#### What is needed:
Beginning with the first line, transcribe the entries below exactly through the line containing "Task: Select the Enabled radio button", inclusive.

#### Source records:
------------------------------------------------------------

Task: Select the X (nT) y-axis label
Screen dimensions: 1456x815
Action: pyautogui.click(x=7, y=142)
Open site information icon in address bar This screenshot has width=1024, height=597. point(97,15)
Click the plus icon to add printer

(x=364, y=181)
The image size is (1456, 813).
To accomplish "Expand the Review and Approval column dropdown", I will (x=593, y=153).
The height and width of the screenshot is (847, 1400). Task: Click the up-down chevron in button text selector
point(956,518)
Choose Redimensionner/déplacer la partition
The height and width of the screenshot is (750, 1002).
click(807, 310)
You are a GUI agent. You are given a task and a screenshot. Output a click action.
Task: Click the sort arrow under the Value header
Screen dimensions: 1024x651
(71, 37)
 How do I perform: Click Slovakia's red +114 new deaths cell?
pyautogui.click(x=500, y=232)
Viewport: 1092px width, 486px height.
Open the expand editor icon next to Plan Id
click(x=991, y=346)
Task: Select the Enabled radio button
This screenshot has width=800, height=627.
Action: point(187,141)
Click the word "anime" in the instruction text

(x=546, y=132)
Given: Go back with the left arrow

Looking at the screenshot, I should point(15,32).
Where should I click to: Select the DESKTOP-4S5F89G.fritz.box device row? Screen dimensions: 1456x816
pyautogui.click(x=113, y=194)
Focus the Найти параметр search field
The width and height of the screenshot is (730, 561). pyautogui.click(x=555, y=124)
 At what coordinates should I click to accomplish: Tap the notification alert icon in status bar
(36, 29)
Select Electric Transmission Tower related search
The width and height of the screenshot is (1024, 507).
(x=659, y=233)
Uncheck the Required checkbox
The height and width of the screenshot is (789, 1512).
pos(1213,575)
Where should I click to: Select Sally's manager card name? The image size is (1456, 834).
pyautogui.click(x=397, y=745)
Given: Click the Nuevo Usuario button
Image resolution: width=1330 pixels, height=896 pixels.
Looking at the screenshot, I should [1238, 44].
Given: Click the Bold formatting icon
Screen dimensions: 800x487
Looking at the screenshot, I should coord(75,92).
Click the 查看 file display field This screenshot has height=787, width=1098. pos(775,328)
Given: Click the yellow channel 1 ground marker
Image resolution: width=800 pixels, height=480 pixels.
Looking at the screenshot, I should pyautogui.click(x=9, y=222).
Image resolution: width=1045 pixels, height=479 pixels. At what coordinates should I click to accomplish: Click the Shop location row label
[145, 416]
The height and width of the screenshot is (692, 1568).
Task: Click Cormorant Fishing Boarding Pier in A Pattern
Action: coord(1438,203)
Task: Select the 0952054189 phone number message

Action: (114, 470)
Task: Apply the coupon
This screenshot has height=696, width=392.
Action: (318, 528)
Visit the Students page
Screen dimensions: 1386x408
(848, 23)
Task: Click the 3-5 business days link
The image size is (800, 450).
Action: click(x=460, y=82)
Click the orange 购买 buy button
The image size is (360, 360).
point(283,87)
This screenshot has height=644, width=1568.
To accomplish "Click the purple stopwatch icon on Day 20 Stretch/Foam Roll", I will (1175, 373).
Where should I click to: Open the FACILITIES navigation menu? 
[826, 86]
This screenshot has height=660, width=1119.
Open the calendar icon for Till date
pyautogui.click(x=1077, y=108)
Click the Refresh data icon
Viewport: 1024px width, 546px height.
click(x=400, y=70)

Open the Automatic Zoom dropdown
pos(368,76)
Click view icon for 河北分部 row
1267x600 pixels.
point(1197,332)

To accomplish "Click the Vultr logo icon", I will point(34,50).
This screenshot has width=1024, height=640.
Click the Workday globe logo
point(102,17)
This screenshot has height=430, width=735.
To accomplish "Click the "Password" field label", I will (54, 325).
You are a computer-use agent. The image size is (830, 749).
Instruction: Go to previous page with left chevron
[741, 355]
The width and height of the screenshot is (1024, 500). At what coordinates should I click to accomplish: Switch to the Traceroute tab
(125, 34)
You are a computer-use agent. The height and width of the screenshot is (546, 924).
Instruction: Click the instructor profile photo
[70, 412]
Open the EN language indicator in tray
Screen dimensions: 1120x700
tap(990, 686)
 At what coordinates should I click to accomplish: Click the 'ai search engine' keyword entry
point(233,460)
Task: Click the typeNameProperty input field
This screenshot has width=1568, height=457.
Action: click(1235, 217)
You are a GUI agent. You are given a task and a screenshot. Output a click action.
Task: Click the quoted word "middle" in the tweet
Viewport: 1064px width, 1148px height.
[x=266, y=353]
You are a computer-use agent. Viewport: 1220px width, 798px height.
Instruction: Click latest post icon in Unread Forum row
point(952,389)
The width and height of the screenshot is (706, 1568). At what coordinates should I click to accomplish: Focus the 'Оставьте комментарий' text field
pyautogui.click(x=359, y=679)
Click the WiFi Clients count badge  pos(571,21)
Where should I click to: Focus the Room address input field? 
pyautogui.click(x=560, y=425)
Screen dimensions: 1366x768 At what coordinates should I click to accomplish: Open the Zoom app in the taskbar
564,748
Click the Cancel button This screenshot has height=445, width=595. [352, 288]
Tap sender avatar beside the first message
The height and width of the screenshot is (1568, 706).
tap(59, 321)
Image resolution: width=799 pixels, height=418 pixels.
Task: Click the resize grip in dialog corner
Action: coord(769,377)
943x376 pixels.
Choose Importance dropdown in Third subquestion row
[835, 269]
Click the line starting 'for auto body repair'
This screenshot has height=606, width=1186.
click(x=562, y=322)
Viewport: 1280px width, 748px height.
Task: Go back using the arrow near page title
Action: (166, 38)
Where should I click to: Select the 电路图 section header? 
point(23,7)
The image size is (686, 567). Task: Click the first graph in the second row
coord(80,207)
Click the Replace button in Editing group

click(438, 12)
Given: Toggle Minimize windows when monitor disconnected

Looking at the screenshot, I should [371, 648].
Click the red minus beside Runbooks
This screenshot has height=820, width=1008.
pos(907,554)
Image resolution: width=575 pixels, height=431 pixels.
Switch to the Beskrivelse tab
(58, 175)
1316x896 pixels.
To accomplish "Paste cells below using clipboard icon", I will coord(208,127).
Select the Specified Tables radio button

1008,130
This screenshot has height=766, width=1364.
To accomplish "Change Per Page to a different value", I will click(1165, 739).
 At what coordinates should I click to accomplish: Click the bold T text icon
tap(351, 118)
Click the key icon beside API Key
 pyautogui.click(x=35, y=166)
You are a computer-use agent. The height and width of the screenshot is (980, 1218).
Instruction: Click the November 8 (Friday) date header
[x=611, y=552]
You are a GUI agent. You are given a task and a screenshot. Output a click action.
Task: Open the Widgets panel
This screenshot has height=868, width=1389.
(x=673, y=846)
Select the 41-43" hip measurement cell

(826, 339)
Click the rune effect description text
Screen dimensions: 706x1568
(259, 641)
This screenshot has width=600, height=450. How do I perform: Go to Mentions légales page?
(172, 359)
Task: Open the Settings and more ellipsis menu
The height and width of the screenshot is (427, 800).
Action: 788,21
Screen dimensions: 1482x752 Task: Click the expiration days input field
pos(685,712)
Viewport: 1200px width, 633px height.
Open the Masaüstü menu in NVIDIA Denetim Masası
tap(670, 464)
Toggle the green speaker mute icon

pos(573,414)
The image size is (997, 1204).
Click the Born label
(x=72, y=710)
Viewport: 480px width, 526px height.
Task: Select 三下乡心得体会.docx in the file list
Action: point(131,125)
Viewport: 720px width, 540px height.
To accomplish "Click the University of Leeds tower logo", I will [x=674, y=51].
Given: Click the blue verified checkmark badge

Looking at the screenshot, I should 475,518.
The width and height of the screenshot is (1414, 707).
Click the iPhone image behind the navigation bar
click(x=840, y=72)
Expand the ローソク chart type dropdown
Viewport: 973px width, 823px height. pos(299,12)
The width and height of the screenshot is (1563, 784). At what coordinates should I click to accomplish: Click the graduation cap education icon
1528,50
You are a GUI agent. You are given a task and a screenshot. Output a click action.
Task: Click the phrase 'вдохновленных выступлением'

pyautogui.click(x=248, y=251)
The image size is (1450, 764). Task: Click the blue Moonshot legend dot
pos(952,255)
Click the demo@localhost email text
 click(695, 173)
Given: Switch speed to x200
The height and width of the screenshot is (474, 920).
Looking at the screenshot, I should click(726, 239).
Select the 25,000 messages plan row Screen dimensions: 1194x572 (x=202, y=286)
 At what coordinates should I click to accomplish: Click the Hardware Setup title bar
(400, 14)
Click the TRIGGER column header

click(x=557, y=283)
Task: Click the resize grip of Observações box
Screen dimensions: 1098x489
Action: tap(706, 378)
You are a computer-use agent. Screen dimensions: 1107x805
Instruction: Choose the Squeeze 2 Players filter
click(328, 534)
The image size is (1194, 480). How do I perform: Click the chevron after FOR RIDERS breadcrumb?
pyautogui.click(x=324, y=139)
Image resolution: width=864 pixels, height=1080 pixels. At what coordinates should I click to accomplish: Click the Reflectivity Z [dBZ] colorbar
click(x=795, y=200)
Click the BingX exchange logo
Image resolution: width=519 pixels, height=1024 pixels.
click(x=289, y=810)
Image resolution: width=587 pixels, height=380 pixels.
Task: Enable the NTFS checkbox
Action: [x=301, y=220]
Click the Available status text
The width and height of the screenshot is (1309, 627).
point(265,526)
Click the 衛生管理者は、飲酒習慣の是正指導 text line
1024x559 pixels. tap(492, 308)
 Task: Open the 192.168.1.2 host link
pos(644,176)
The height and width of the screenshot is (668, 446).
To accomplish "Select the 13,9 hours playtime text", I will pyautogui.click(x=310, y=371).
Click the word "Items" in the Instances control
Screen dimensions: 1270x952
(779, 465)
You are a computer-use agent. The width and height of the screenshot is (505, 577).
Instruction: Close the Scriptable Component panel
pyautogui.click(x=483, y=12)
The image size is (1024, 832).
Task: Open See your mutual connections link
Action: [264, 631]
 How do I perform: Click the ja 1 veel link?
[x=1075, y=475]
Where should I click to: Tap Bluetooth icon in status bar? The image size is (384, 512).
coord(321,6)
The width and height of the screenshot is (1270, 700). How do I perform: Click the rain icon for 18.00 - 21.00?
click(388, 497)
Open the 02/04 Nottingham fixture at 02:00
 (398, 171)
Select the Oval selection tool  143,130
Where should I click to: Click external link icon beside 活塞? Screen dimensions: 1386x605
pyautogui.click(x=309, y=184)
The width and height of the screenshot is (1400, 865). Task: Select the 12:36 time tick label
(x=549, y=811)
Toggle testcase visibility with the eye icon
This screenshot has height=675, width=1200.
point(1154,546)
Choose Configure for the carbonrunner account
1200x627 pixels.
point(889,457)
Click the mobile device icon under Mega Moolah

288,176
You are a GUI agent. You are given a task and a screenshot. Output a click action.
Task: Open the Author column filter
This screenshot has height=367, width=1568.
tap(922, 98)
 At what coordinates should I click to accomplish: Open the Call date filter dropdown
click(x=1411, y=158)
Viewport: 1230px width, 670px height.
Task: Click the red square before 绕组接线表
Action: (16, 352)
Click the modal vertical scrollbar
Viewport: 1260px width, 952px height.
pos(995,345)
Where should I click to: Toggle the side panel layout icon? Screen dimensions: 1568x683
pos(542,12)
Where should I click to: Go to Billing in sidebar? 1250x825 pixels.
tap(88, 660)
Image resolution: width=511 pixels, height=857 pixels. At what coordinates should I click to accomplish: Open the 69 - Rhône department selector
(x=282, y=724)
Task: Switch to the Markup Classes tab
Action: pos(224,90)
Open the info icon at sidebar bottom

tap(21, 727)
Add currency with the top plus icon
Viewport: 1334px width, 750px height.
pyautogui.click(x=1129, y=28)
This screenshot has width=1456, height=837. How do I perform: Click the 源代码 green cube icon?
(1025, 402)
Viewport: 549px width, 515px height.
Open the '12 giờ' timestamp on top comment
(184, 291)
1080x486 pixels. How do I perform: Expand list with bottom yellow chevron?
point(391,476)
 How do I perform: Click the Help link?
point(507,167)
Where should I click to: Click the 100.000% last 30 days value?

------------------------------------------------------------

#### Exercise response:
Task: Select the X (nT) y-axis label
Screen dimensions: 1456x815
Action: pyautogui.click(x=7, y=142)
Open site information icon in address bar This screenshot has width=1024, height=597. point(97,15)
Click the plus icon to add printer

(x=364, y=181)
The image size is (1456, 813).
To accomplish "Expand the Review and Approval column dropdown", I will (x=593, y=153).
The height and width of the screenshot is (847, 1400). Task: Click the up-down chevron in button text selector
point(956,518)
Choose Redimensionner/déplacer la partition
The height and width of the screenshot is (750, 1002).
click(807, 310)
You are a GUI agent. You are given a task and a screenshot. Output a click action.
Task: Click the sort arrow under the Value header
Screen dimensions: 1024x651
(71, 37)
 How do I perform: Click Slovakia's red +114 new deaths cell?
pyautogui.click(x=500, y=232)
Viewport: 1092px width, 486px height.
Open the expand editor icon next to Plan Id
click(x=991, y=346)
Task: Select the Enabled radio button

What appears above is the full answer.